**WORK REQUIRED:** Only the lines with the string "EMAIL" are needed; return each of them from the entries below.

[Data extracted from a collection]
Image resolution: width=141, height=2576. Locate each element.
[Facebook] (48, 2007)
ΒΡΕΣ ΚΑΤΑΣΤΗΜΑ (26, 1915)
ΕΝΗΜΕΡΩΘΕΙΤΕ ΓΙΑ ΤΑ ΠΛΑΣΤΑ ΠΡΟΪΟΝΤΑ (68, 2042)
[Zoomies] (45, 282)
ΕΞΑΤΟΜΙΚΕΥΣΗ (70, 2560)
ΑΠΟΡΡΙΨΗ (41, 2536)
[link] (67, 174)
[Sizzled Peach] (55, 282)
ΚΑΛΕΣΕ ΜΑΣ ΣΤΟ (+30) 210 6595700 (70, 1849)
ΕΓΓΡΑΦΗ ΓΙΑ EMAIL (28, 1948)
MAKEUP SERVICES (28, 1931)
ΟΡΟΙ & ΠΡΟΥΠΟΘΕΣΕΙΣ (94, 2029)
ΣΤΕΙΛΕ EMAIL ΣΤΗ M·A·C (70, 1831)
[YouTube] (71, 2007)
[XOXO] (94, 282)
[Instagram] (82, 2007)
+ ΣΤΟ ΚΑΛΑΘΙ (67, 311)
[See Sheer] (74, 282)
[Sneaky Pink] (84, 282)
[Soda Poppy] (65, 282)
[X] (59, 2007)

**OUTPUT FOR THIS EXERCISE:**
ΕΓΓΡΑΦΗ ΓΙΑ EMAIL (28, 1948)
ΣΤΕΙΛΕ EMAIL ΣΤΗ M·A·C (70, 1831)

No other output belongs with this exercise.